#FLvirtualrome : An exciting MOOC about Ancient Rome

Last week I stumbled across a fantastic MOOC – FutureLearn’s course on the history and architecture of Rome.

I wasn’t looking for this course, but Rome is a city that I have recently thought I would like to visit and then FutureLearn’s newsletter listing this course landed in my inbox. I signed up, thinking this would be an opportunity to find out whether I really do want to visit Rome. I have completed Week 1 of the course and now know that I do.

It’s been a while since I have felt excited by a MOOC. I am surprised by my response. I am not a historian and have never had more than a passing interest in history. At school I had to choose between history and geography for my ‘O’ levels (that dates me!) and I chose geography. In my school days history was memorising dates and facts and I have always had a terrible memory! Of course geography and history are closely aligned so over the years when I have visited sites such as Machu Picchu, whilst the geography is spectacular, it has been impossible to ignore the history, but I have never tried to commit this to memory. Whatever sticks, sticks and I have learned that whatever sticks usually sticks because of some sort of emotional reaction.

Dr Matthew Nicholls, from the University of Reading, who is the tutor for this 5-week MOOC, is succeeding in eliciting an emotional response from me, i.e. I feel motivated. After the first week I already know that I will probably not engage in social interaction in this course. At the moment I do not want to do a history project or take this further. I just want to know enough to know what I am looking at when I visit Rome.

Why, after just one week, do I think the course is so good?

Matthew Nicholls is clearly very knowledgeable, passionate about his subject and an excellent communicator. He makes the subject come alive and is not at all patronising despite obvious considerable expertise, not only with Ancient Rome but also with technology.

The course content is colourful and lively. The text is easily accessible and there are lots of references provided to follow up on for those who want to extend their study. There are also lots of photos and the videos are very good. We see Dr Nicholls in Rome, and also in the Ashmolean Museum in Oxford. I never realised before that so much historical information about buildings, aqueducts, roads, sewers and people could be gleaned from coins.

But best and so impressive has to be the 3D digital model of ancient Rome built by Matthew Nicholls using SketchUp. This is used extensively to explain how Rome was built and the significance of different buildings and roads. To see how amazing this model is you would have to join this free course, or there is also a very interesting video on YouTube by Matthew Nicholls in which he explains how he built the model and how he uses it with his students at Reading University.

A friend recently told me that he didn’t think it was possible to have an emotional response to an online course in the same way as you can in a face-to-face course and implied that this diminishes the online experience. I have had lots of social experiences online over the years which have elicited an emotional response. I am intrigued that this course is able to do this through its content alone, without the need for social interaction, although there are plenty of opportunities for adding comments to the discussion forums and making social connections if you wish. Maybe I will change my mind about participating in the discussion forums as I work through the course. I think Phil Tubman’s Comment Discovery Tool, that I wrote about in a previous post, would make a great addition to this course.

3 thoughts on “#FLvirtualrome : An exciting MOOC about Ancient Rome

  1. Matthew Nicholls December 19, 2017 / 7:16 pm

    Many thanks for this kind ‘review’, Dr Mackness. I’m delighted that you are enjoying our course, and very pleased that you have picked out some of the elements that we hoped learners would find valuable. I’ve found the discussions in the MOOC very enjoyable and stimulating, but whether you take part in those or simply enjoy the content, I’m very glad that you’re finding it so rewarding. Thank you!

  2. jennymackness December 20, 2017 / 2:13 pm

    Thank you so much for your comment.

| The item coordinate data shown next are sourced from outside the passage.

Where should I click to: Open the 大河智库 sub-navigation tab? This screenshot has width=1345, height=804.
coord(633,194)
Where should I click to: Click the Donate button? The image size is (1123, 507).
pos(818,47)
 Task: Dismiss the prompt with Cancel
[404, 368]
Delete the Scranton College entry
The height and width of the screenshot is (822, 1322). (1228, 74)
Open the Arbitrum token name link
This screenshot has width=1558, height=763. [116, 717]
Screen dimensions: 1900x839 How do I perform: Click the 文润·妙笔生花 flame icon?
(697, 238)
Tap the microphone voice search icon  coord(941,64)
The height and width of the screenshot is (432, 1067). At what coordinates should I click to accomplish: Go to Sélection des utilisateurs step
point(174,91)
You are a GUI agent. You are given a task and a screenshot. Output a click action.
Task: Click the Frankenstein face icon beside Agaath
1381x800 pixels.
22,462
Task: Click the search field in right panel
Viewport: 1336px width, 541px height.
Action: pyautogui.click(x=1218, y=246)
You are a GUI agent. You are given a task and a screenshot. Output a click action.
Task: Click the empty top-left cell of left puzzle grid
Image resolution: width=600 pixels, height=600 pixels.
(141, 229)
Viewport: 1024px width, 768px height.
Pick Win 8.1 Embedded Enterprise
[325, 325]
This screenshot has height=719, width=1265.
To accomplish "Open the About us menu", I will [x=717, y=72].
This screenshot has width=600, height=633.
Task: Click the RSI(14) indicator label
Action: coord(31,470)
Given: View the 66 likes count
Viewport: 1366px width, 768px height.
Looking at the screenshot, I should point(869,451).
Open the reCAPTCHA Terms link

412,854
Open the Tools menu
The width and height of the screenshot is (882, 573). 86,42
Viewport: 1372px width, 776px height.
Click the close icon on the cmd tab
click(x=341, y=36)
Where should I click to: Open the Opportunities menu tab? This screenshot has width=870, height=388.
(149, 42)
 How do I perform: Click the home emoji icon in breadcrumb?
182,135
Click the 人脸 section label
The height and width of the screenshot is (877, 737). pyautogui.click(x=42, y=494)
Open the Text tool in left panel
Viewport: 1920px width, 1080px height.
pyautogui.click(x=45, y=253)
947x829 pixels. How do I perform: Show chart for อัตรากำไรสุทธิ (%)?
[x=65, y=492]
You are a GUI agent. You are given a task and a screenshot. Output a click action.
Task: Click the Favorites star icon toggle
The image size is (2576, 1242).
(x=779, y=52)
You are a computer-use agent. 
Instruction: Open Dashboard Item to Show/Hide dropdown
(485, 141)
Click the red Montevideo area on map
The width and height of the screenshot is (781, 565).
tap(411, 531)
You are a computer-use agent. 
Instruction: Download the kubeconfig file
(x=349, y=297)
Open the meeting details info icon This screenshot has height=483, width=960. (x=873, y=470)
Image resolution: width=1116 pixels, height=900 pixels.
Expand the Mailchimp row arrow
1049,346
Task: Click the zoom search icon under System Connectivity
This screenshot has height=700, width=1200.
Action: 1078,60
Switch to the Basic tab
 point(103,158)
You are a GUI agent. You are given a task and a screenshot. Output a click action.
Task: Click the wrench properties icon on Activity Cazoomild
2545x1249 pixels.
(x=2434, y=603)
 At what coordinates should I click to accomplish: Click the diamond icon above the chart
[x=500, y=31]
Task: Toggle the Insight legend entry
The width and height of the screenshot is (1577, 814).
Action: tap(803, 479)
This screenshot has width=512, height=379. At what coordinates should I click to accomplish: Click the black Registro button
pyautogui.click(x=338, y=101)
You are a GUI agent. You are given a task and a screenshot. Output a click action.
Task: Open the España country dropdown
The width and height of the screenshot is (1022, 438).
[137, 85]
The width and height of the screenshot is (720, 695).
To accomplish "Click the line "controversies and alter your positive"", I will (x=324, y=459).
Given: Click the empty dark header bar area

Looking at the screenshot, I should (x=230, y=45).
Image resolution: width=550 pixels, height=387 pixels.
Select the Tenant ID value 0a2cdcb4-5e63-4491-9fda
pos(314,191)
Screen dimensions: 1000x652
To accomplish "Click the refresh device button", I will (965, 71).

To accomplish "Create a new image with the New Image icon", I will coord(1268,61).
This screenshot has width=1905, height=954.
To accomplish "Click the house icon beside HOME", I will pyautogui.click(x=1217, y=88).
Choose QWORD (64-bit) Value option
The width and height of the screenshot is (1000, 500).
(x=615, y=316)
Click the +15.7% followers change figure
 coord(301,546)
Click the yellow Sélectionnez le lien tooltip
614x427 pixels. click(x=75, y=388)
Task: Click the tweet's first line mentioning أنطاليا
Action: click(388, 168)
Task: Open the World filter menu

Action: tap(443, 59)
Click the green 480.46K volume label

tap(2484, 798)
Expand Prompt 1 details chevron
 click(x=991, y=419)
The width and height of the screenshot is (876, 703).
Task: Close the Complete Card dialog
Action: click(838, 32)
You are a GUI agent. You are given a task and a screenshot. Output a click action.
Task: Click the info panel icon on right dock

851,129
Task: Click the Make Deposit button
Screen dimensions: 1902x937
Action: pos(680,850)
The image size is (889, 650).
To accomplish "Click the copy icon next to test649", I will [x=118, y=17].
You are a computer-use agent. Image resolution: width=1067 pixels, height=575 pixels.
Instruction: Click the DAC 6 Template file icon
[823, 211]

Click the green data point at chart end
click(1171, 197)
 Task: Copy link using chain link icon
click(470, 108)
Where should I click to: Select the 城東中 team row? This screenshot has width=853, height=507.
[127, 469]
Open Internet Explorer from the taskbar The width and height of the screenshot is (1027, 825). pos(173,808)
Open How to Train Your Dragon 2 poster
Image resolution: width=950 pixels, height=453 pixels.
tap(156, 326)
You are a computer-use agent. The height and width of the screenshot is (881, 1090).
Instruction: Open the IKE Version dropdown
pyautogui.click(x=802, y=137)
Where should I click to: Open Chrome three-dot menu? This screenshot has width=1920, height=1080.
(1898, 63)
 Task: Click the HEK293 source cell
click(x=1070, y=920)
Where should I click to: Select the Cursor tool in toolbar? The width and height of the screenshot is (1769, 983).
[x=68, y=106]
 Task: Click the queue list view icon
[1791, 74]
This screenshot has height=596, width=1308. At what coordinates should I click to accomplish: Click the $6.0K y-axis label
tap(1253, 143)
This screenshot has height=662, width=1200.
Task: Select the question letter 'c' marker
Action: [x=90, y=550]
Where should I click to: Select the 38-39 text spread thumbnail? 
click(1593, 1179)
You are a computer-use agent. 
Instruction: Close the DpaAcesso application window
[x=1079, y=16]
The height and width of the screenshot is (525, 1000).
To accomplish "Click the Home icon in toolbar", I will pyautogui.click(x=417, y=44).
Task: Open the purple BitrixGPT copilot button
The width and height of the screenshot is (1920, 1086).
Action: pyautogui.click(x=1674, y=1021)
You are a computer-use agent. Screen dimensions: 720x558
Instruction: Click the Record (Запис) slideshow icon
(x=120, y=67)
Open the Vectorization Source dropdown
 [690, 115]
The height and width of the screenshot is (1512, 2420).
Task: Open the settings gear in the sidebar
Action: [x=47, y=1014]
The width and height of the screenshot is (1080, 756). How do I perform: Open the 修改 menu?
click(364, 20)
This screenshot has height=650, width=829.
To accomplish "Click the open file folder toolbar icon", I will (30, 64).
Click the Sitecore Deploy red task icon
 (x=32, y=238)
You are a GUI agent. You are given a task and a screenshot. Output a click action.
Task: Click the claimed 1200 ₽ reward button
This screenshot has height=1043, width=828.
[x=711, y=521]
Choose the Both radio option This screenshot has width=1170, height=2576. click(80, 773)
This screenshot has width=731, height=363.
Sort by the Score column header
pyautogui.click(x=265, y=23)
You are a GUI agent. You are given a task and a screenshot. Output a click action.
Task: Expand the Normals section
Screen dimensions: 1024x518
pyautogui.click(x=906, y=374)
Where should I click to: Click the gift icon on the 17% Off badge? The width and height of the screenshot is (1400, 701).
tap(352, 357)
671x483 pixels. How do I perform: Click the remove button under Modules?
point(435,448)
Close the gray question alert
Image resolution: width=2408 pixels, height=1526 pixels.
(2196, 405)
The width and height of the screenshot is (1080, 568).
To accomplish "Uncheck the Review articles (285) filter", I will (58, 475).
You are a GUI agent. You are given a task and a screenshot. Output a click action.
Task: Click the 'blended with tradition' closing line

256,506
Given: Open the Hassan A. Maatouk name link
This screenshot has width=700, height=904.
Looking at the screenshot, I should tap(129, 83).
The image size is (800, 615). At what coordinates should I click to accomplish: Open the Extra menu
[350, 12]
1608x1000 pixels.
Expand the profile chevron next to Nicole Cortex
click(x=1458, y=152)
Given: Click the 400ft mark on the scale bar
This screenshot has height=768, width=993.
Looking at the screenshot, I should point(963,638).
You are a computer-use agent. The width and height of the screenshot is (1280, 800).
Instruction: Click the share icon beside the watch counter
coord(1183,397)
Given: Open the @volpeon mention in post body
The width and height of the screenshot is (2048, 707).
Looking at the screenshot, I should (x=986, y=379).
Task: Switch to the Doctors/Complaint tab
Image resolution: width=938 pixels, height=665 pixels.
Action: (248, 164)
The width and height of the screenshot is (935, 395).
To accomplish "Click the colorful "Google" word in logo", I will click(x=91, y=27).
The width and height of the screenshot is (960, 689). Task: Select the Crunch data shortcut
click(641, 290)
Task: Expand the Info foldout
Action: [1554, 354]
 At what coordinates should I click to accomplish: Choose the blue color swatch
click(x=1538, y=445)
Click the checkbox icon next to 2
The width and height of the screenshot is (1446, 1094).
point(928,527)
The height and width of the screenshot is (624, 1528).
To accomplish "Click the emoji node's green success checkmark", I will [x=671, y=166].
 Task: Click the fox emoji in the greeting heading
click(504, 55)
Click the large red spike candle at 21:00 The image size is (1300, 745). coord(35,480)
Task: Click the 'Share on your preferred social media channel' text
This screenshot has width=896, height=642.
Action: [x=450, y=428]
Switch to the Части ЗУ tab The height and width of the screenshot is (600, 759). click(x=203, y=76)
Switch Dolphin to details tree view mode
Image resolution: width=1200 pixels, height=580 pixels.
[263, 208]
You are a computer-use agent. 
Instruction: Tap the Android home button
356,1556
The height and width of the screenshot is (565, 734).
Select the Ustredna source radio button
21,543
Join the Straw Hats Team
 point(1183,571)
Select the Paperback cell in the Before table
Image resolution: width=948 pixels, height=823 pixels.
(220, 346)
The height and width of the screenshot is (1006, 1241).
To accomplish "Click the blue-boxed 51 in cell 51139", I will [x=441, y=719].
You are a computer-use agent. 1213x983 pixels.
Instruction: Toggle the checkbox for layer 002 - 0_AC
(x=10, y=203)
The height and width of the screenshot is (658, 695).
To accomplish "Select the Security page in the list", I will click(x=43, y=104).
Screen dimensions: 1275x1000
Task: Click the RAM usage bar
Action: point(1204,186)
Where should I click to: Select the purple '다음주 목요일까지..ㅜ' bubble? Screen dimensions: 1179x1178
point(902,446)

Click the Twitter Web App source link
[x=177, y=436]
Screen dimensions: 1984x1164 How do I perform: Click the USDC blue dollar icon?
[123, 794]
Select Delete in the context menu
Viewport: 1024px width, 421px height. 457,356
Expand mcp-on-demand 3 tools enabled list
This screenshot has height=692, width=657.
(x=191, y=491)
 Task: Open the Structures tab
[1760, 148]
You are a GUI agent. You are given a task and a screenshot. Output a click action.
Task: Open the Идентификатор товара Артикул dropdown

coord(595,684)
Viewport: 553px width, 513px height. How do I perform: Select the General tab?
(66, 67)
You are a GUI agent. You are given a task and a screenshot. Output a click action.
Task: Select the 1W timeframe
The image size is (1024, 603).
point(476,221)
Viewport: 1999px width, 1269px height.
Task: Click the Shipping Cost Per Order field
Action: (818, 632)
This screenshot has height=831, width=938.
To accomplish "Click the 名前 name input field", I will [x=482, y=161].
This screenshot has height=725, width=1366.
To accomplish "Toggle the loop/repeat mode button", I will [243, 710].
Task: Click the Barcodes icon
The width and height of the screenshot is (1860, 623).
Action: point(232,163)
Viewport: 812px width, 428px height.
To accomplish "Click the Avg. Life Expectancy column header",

As you say, the discussions are very interesting. I have been reading some of the threads and there are a lot of ‘real’ historians in the course who know their stuff! I am content just to admire their depth of knowledge, read along and learn from them too!

    I have now almost finished Unit 2 which is just as enjoyable as Unit 1. I love the images of Trajan’s column and the 360 degree panorama picture of it in situ in Rome today, alongside the virtual tour of the forum of Trajan. Trajan’s column will be an absolute must to see if I visit Rome.

    I am also enjoying the introduction of poetry as a source of evidence and like one of the discussion forum participants it has reminded me of my school day Latin classes. It’s a long time since hic, haec, hoc popped into my mind, or indeed the poetry of Virgil.

    So thank you again for this very enjoyable and wonderfully informative course.

  3. Matthew Nicholls December 20, 2017 / 5:14 pm

    You’re most welcome – so glad that you are enjoying it, and esp. the combination of archaeological and literary evidence.